Fortunately, we’re here to help. This article will outline the ins and outs of every SSL type on the market. Whether you want to buy an SSL certificate by Namecheap or another store, these SSL types will be the same across the board.
There are two main elements of SSL types: the number of domains and subdomains you have, and the level of validation you require for your website type. Let’s take a closer look at what this means.
Number of domains and subdomains
The first thing you should do when buying an SSL is simply count the number of domains and/or subdomains you have. You should also consider whether you want to create any more in the future. Once you do that, decide which of the following suits your needs:
- Single-domain SSL certificate: As the name indicates, this protects a single website.
- Multi-domain SSL certificate: This protects multiple domains — 3 to 100.
- Wildcard SSL certificate: The least self-explanatory of these, a Wildcard secures a single primary domain and unlimited single-level subdomains linked to it. For instance, if your site is example.com, then the subdomains should look like *.example.com. It will also automatically protect any subdomain you create later.
This element should be pretty simple to decide. People often find choosing a validation level a little trickier.
SSL Validation levels
Validation is essentially the verification of you or your company’s existence. Before a Certificate Authority (CA) gives you an SSL, they must perform background checks to determine whether the information you provided is accurate.

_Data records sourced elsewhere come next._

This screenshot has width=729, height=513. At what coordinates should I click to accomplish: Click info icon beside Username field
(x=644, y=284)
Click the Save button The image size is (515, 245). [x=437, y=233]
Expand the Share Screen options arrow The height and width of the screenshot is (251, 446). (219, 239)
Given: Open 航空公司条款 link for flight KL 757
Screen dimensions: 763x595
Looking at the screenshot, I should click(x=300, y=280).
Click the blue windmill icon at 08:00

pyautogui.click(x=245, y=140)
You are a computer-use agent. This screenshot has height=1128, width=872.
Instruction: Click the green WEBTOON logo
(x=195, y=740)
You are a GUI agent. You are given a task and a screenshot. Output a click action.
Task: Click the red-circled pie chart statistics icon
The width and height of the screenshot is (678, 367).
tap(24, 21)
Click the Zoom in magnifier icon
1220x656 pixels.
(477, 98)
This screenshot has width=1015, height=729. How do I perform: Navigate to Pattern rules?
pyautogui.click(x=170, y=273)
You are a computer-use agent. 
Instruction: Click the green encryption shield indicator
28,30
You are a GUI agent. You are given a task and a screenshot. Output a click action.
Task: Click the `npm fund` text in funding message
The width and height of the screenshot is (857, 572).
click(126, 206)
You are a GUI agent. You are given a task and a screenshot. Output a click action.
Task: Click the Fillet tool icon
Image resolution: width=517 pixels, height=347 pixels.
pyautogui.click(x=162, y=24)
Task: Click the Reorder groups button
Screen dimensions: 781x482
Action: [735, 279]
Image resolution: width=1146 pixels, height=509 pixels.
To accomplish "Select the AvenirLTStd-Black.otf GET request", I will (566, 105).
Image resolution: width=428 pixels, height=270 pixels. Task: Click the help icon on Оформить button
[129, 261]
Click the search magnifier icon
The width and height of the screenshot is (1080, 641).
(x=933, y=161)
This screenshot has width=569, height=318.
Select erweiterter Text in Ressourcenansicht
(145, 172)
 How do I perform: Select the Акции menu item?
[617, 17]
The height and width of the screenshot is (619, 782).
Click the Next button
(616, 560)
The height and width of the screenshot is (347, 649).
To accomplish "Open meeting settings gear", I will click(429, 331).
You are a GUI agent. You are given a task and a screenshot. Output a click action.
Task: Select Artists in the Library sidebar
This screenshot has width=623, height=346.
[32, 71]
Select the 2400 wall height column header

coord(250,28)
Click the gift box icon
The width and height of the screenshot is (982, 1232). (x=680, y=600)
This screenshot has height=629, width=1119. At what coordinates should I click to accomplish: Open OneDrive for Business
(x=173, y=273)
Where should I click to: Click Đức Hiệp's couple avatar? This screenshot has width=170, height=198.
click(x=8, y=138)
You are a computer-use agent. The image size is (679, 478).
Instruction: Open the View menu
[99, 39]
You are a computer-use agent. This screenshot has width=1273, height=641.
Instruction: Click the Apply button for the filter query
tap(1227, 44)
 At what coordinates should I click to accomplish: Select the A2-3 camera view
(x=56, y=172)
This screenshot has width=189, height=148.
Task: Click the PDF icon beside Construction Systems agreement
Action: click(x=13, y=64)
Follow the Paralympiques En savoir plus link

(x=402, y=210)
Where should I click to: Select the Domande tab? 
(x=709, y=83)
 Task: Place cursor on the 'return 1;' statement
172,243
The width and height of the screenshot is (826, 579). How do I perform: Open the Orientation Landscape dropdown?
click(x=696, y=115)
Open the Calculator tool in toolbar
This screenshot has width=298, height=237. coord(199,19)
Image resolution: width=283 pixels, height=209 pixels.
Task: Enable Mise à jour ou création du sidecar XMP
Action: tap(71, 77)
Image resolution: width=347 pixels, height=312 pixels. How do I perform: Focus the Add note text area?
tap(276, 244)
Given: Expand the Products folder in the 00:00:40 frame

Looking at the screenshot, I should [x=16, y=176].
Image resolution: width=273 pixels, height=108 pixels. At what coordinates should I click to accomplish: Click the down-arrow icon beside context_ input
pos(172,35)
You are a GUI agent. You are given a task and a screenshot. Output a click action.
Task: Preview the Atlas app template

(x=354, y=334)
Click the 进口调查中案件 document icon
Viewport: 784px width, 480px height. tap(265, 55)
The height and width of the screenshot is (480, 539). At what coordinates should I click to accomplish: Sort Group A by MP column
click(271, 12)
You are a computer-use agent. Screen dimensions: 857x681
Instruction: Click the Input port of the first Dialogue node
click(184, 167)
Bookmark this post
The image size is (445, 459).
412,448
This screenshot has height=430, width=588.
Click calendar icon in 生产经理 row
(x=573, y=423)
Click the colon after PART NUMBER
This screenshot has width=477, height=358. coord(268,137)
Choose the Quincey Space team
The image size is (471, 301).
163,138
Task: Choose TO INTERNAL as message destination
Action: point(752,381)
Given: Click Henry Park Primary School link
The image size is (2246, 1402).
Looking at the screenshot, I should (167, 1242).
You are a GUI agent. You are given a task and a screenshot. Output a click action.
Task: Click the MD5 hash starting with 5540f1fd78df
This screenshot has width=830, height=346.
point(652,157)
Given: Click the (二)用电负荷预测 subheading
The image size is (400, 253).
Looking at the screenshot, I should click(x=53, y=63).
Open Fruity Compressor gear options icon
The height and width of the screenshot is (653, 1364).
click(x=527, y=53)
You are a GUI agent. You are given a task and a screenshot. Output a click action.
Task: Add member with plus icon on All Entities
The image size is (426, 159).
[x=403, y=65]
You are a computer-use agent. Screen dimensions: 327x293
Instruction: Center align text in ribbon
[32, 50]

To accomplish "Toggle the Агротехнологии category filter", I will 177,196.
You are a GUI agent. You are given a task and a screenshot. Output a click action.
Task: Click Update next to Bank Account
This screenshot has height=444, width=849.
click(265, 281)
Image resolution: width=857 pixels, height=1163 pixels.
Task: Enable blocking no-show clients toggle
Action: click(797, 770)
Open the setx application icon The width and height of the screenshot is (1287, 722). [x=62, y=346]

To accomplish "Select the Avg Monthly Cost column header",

The higher the validation level, the more information about your company will be included in your actual SSL certificate. The level of validation you should go for is up to you, but a good rule of thumb is that the more you ask a user to do on your site, the higher your validation level.
So, a static informational site likely doesn’t need a high validation level, but an e-commerce store does to give as much transparency as possible to a potential customer.
Without further ado, here are the three validation levels.
- Domain validation (DV): This is the most basic validation level. The CA will simply check that you have access to the site’s admin email. Minimal info is included in the SSL certificate.
- Organization validation (OV): Medium validation. The CA will make a few more checks, such as calling the company premises.
- Extended validation (EV): The most extensive validation level, the CA will perform more checks like cross-checking government records. Includes the most information about your company in the SSL itself.
So, how does this actually work in practice? If you have the previously mentioned static site, you would probably go for a single-domain DV certificate. An e-commerce store with several domains would likely choose a Multi-Domain EV certificate.
Hopefully, this article has given you a better idea of choosing the best SSL for your site!